Dataset excerpts section start

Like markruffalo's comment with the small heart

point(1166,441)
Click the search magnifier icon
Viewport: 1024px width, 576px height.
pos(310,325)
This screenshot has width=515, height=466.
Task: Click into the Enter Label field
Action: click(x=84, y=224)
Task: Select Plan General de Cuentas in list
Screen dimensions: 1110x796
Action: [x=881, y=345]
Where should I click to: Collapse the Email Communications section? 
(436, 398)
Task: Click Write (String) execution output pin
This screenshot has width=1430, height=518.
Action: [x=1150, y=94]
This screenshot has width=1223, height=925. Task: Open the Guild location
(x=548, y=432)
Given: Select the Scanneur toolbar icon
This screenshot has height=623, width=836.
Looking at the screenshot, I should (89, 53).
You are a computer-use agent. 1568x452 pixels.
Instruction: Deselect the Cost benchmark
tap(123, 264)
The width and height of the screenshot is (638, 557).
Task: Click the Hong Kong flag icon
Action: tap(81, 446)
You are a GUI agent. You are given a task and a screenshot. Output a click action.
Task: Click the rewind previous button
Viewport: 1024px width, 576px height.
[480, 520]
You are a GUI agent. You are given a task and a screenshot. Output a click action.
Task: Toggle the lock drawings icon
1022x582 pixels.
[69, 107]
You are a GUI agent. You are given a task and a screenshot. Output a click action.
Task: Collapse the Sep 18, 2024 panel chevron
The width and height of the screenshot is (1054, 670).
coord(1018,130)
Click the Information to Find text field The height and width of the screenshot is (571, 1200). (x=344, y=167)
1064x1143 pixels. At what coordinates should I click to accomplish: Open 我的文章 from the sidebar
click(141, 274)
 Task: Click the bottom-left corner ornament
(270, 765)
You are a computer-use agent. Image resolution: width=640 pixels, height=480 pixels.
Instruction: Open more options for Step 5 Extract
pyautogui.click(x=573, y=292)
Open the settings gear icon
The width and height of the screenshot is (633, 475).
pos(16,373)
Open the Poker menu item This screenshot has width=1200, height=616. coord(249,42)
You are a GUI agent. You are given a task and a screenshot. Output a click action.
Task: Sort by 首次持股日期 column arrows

Dataset excerpts section end

= What is needed =
Whenever a line in the records above contains the string "computer", copy that line.

= Reply =
You are a computer-use agent. 1568x452 pixels.
You are a computer-use agent. Image resolution: width=640 pixels, height=480 pixels.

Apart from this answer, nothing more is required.